Sophos has acquired access control and endpoint security company Endforce.

Sophos recently announced to the industry that it had acquired Endforce, an established player in the network access control (NAC) and endpoint security marketplace. This announcement followed on from last year’s expansion of operations into the application control and host intrusion prevention arena, which was clearly done to extend the scope of the company’s overall endpoint protection offerings.

In addition, Sophos also recently launched an all-in-one, appliance-based, web content and URL filtering security appliance. At the time, all of these were seen as natural extensions to the company’s core protection portfolio.

For certain, this new acquisition will enable Sophos to extend the range of its protection services, and will no doubt provide profitable cross-sell and up-sell opportunities. However, more importantly, the acquisition will move the company up a level.

Sophos has gained an established and deserved position as a leading light in the anti-virus (AV) security sector. However, after initial integration of the new acquisition’s technology, Sophos is expected to re-emerge and move on to become a genuine enterprise security company that can, in its own right, compete in a marketplace that urgently needs more security solution providers that are capable of delivering a unified range of protection services.
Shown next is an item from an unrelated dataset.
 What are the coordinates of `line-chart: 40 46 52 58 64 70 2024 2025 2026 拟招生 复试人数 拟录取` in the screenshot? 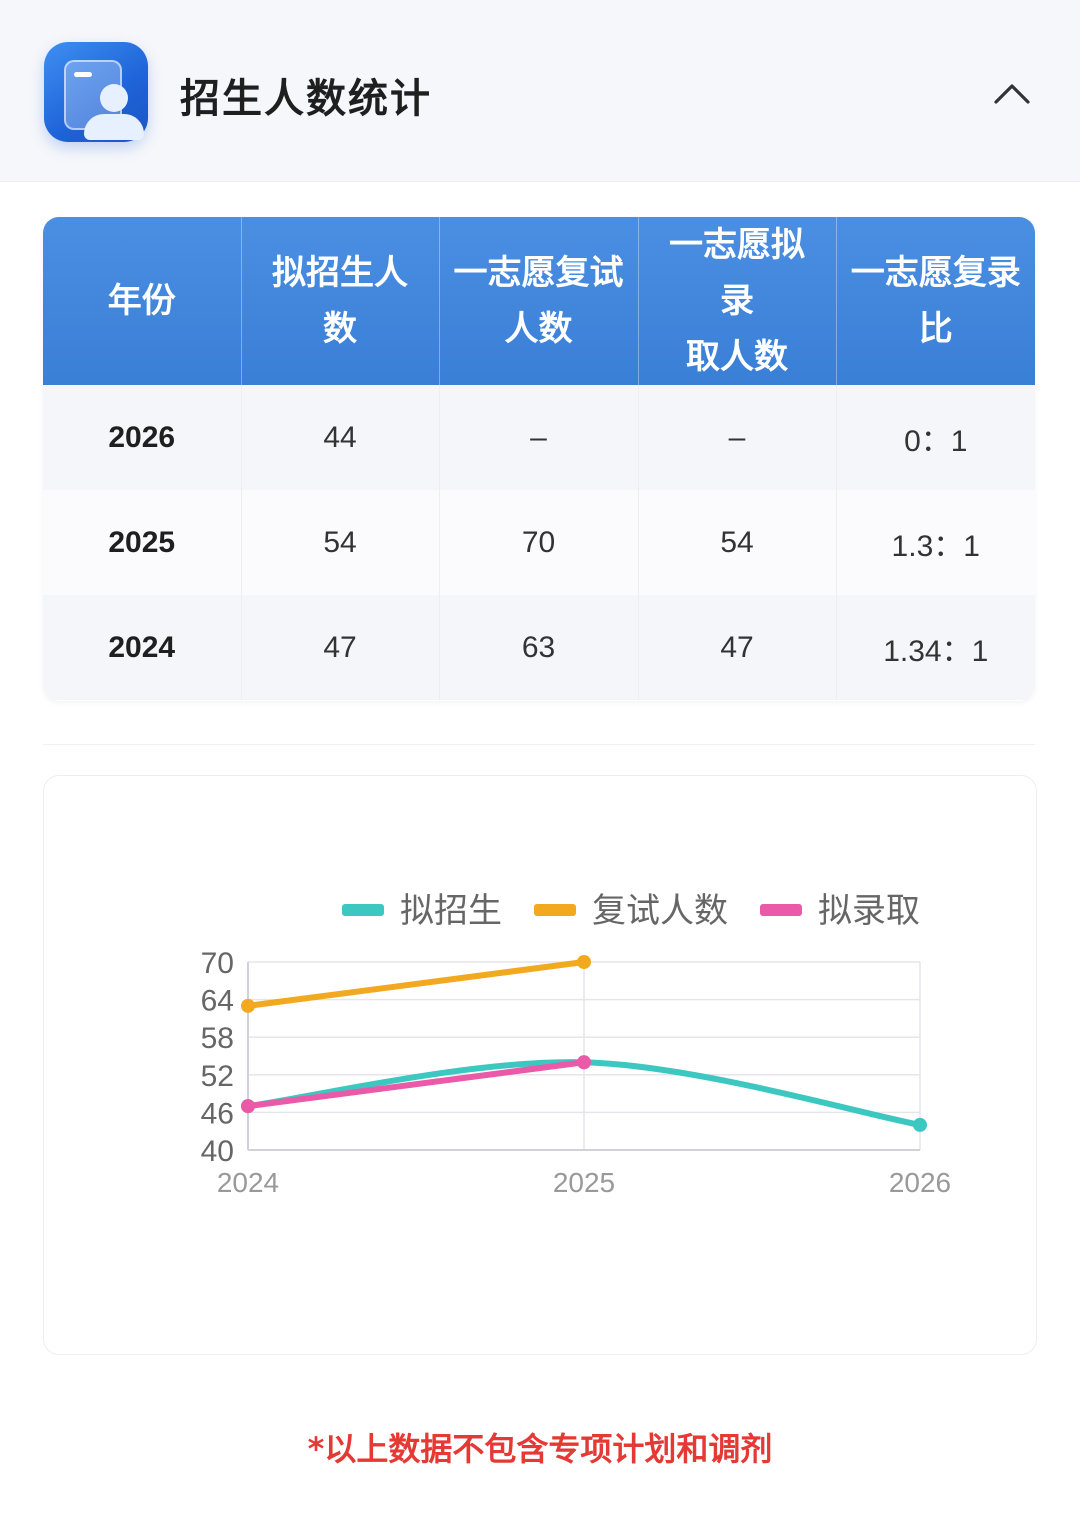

In this context, Sophos certainly believes that the addition of the Endforce NAC and endpoint security technology will further expand the company’s overall security proposition to one of a total security and control provider, and allow it to achieve a position where it can protect both corporate networks and at the same time exercise control over which users and devices are allowed to gain access, and to what systems.

For perhaps far too long Sophos has been pigeonholed as a straightforward provider of AV products. This was never quite the case, and its top-class solutions were respected by both the end-user community and fellow security professionals. With the acquisition of Endforce, Sophos now has the product portfolio to step up its operations and compete at a higher level.